> **GOAL OF THE EXERCISE**:
Rename "tile" to "card" in the listing, from the line with "Viewport: 1200px width, 630px" through the end of the listing, and change nothing else. Give back only those lines, without the pictures.

--- DATASET CONTENT ---

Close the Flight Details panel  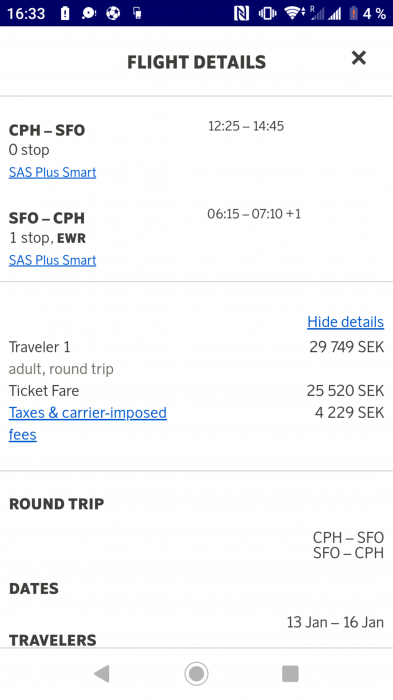[359, 58]
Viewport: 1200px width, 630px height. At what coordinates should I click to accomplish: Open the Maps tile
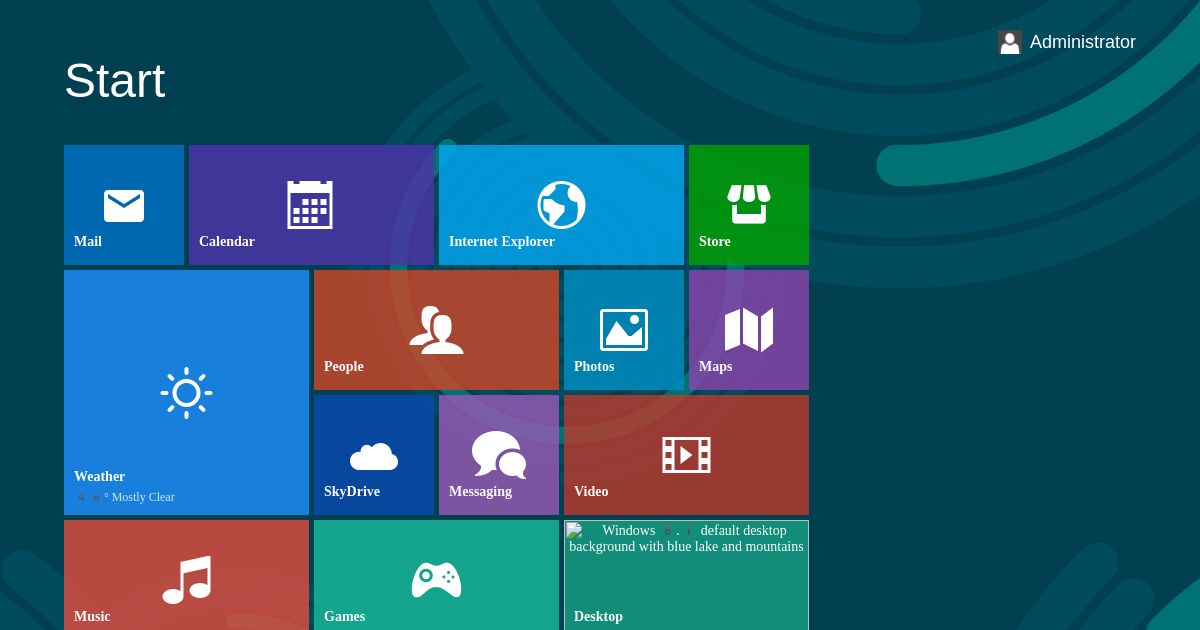click(749, 330)
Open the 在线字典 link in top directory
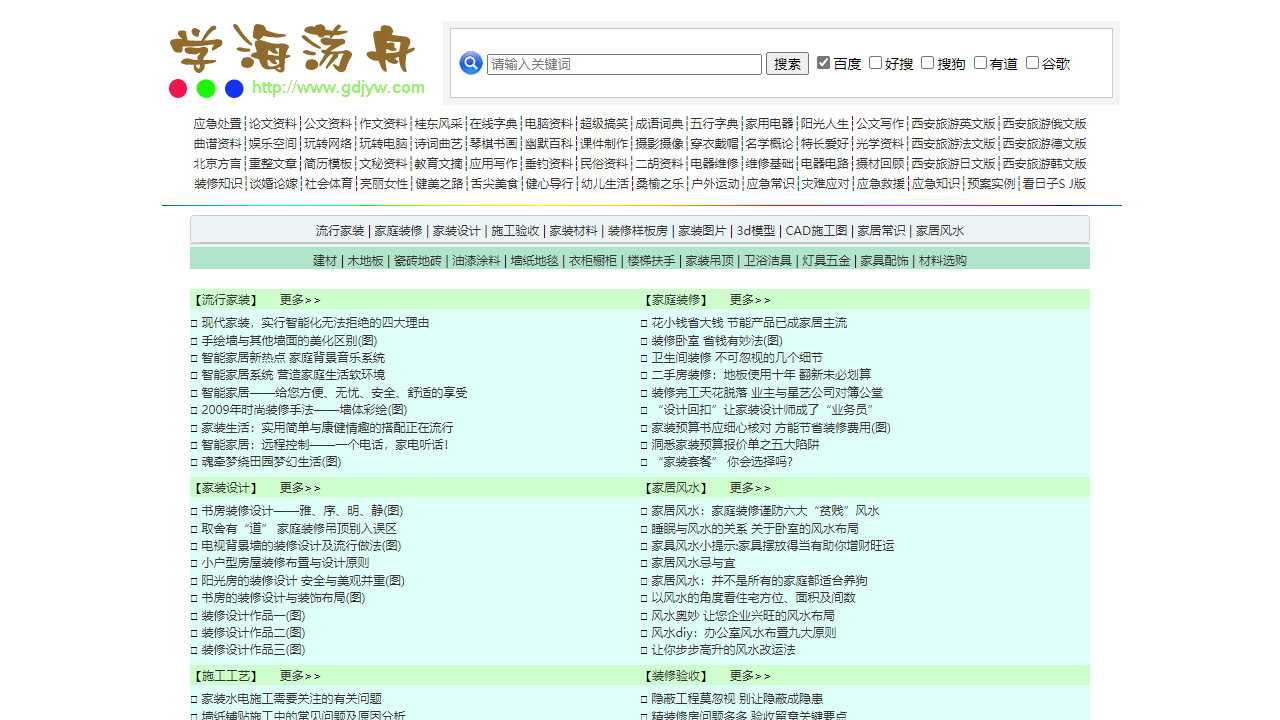 (x=493, y=124)
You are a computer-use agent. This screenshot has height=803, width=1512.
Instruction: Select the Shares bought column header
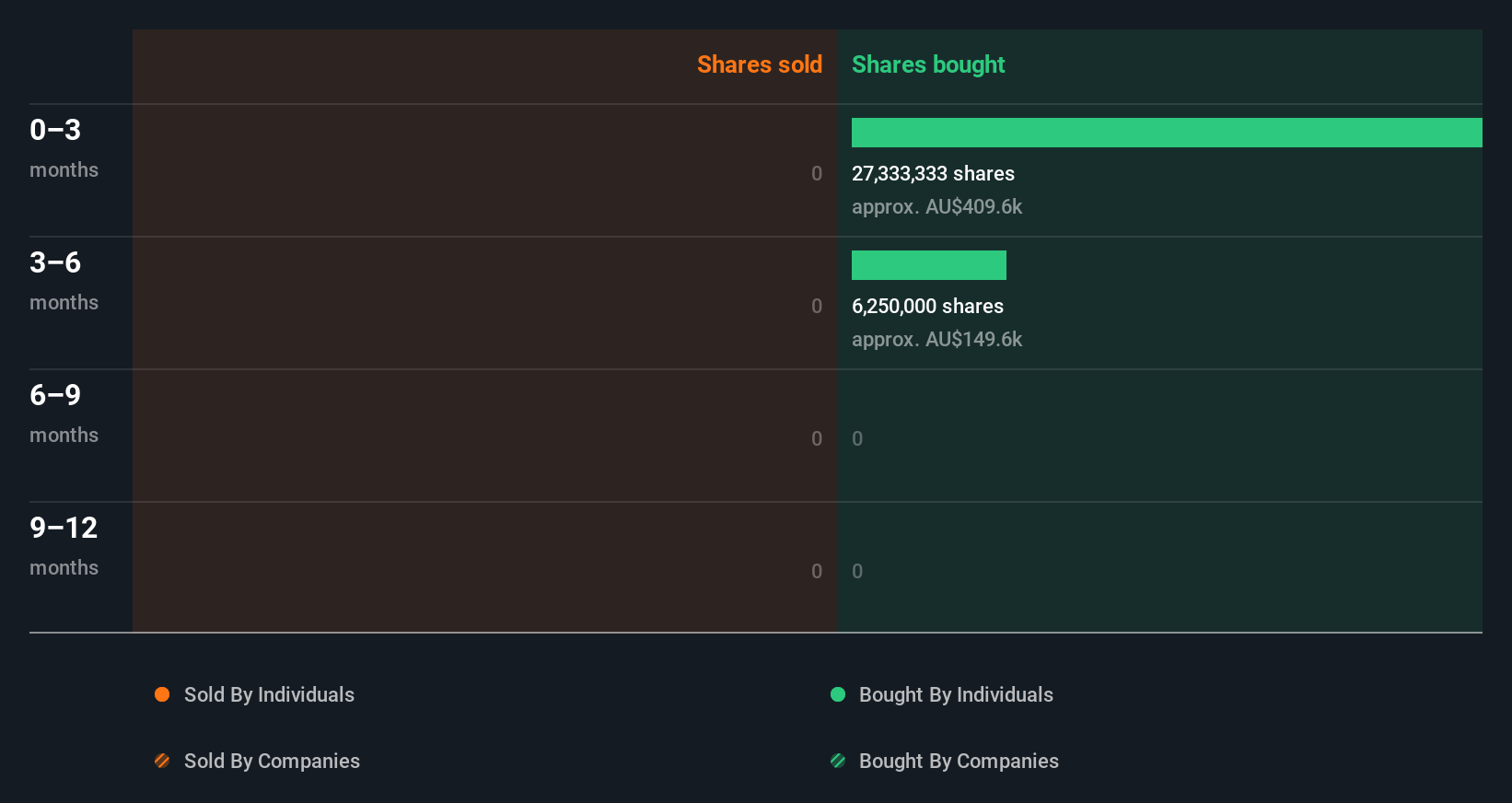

---

> **SOLUTION TO THE PROBLEM**:
Viewport: 1200px width, 630px height. At what coordinates should I click to accomplish: Open the Maps card
click(749, 330)
Open the 在线字典 link in top directory
 (x=493, y=124)
You are a computer-use agent. This screenshot has height=803, width=1512.
Instruction: Select the Shares bought column header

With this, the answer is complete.